Joan MacIntosh
Joan MacIntosh has had an acclaimed acting career for over 50 years, on Broadway, off-Broadway, in resident theaters, and on tour in the UK, Europe, South Africa, India, Southeast Asia, and Japan. She has been teaching acting in universities and in workshops throughout the world for as long as she’s been acting. Currently she is a Professor in the Practice of Acting at the David Geffen School of Drama at Yale, and in the Theatre Studies program.
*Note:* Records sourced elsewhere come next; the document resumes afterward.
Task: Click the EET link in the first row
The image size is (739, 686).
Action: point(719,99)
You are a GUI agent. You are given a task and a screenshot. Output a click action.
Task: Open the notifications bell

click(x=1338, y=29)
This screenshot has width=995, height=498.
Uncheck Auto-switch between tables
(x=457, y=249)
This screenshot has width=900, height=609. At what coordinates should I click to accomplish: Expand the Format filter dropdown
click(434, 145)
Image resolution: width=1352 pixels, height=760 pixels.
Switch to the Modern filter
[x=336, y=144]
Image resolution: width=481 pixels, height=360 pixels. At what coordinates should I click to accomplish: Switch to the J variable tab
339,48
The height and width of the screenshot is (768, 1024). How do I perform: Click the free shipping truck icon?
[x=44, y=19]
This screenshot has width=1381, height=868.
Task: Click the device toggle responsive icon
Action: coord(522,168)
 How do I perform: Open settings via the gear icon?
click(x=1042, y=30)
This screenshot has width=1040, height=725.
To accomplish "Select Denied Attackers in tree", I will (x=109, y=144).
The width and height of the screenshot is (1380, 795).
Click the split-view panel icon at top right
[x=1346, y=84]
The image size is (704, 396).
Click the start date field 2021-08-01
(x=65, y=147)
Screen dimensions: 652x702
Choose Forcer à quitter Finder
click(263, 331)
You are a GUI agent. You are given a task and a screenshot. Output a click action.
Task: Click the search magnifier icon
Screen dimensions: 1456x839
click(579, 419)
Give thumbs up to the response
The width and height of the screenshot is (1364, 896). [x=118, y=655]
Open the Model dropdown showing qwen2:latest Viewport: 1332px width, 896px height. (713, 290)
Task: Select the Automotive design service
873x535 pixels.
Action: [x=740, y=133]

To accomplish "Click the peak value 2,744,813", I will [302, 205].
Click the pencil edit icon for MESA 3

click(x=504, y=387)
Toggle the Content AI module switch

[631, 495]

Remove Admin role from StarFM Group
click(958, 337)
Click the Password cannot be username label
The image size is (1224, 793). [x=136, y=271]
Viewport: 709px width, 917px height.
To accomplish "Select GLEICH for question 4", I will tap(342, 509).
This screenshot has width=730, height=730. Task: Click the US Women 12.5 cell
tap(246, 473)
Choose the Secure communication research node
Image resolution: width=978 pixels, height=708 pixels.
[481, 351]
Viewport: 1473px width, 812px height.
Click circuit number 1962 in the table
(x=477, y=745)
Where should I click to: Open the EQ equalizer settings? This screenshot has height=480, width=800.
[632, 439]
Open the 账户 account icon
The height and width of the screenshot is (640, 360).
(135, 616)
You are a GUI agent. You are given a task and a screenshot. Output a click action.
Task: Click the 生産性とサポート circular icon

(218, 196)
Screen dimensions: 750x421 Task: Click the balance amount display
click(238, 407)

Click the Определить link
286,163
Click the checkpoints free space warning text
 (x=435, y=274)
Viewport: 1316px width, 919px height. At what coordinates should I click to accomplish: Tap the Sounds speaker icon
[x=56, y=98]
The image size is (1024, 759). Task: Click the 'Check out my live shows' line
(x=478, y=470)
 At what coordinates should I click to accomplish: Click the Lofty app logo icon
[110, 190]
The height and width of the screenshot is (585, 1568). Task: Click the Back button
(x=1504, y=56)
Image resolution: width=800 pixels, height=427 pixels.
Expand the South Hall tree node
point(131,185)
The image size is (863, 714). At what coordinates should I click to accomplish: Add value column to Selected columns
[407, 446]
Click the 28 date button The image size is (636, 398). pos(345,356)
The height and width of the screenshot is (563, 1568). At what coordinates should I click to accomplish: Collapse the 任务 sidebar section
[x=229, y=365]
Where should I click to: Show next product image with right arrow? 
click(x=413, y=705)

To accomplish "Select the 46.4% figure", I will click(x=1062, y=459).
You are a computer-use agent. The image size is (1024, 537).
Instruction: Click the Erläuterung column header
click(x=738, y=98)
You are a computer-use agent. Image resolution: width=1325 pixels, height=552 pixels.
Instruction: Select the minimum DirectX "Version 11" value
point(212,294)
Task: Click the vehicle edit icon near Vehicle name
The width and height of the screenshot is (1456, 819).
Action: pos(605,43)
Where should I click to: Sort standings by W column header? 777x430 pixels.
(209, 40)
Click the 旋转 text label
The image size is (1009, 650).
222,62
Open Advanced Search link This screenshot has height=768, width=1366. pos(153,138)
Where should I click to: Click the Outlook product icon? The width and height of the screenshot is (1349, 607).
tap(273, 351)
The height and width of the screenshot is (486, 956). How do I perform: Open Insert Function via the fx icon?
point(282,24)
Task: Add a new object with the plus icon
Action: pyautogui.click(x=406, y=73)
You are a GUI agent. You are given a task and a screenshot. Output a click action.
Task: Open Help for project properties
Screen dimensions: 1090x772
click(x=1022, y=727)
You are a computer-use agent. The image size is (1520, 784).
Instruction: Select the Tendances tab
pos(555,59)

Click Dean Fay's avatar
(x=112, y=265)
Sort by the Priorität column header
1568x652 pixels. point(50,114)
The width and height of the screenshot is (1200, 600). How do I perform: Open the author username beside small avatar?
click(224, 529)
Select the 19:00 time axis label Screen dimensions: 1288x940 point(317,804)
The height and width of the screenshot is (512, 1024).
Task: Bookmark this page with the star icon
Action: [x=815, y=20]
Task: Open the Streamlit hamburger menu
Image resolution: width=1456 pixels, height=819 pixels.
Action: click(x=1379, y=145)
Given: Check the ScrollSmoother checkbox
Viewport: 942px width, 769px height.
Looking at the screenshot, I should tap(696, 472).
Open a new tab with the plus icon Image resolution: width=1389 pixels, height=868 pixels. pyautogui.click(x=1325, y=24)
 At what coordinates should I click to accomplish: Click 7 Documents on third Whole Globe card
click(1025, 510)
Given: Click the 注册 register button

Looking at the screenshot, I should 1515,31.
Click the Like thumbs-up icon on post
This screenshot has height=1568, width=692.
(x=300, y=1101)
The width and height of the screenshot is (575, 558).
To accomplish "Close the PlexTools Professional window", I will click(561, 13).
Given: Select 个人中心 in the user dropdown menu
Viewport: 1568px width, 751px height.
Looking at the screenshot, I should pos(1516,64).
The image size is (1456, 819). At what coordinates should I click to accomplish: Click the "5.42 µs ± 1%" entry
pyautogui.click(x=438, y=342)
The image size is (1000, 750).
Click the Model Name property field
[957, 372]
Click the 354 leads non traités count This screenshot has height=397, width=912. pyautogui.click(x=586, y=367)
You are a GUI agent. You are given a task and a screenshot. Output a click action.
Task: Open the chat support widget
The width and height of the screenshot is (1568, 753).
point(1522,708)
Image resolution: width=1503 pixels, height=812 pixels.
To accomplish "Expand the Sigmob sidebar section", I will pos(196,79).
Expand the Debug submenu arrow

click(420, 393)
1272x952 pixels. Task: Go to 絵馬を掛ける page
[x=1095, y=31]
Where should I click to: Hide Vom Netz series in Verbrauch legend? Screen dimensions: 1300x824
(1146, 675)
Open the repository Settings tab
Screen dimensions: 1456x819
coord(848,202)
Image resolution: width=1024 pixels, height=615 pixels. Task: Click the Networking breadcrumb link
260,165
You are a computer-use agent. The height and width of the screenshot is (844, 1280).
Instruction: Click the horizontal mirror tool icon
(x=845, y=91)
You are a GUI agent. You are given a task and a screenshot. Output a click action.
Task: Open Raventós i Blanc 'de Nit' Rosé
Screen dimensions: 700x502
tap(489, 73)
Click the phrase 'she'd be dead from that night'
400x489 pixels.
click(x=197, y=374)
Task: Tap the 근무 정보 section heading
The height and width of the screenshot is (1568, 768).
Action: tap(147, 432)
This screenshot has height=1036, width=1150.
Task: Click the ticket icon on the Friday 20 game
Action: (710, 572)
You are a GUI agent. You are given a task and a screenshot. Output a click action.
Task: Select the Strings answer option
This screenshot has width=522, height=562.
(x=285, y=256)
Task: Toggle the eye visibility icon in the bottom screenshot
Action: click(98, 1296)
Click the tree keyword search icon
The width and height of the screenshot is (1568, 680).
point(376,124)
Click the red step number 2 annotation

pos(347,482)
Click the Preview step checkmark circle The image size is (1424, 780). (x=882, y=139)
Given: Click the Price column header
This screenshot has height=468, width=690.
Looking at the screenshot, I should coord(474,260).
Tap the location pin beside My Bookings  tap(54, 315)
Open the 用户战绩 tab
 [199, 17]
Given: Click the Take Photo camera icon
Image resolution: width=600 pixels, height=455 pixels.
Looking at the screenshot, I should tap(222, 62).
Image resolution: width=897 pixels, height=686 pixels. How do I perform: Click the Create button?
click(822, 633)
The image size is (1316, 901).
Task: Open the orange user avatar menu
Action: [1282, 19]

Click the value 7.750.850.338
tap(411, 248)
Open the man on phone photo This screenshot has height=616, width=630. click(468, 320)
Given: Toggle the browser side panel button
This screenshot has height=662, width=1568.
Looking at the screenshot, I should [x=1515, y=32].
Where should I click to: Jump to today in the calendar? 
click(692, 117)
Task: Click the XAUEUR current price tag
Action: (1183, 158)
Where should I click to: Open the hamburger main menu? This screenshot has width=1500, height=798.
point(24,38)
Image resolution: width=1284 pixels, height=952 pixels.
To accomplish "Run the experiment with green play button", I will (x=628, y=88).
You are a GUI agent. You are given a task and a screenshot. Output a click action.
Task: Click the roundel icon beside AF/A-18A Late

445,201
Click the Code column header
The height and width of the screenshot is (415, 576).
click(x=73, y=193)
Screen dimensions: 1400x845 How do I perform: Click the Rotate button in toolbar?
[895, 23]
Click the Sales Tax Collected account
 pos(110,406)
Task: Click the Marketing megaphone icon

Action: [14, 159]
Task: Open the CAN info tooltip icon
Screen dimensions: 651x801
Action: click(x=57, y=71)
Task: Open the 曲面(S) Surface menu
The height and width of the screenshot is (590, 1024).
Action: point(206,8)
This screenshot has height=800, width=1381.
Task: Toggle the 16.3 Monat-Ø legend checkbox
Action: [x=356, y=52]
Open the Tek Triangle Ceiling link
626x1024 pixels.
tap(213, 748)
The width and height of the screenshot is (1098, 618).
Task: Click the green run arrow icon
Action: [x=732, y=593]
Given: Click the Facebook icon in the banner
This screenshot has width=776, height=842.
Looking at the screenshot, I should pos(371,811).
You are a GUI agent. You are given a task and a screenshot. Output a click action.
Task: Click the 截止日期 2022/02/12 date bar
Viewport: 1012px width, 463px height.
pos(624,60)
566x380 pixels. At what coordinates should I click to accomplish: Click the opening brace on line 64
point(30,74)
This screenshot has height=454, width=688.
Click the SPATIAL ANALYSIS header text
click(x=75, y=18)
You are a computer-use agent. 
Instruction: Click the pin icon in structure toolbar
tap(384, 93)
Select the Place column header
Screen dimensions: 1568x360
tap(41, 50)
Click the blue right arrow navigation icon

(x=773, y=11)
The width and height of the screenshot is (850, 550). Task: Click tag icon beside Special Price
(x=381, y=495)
In 1967 she co-founded the celebrated experimental theatre, The Performance Group. Joan won OBIES for their productions of Dionysus in 69, The Tooth of Crime, and one for Distinguished Performance in Commune. She played Mother Courage in their production of Mother Courage and her Children that played in NY and toured the US, Europe, and India. Among her favorite roles: Guthrie: Hedda Gabler, The Three Sisters.
Broadway: Orpheus Descending, The Seagull, Our Town, Abe Lincoln in Illinois. NYSF: The Bacchae, Father Comes Home from the Wars, Parts 1,8,& 9, 365 Days/365 Plays, All’s Well that Ends Well. Julius Caesar, Cymbeline, A Bright Room Called Day, Three Acts of Recognition, Dispatches, and Alice in Concert.
NYTW: The Misanthrope, Alice in Bed, More Stately Mansions, for which she won a Herald Angel Award, Drama League Award, and OBIE for Sustained Excellence of Performance. Joan also won a Drama Desk Award for Request Concert, and the 2007 Elliot Norton Award for Britannicus.
Her latest film work includes "Split," and "I Am a Seagull."
Grants include: JDR 3rd Fund for travel and study in India and Southeast Asia; USIA grant for travel and study in India, Southeast Asia, and South Africa; ITI grant for travel in Eastern Europe, Spencer Cherashore Grant.
Joan is a Fox Fellow, and a proud member of The Actors Center. She is currently writing a book about her life in the experimental theatre, 1967-78.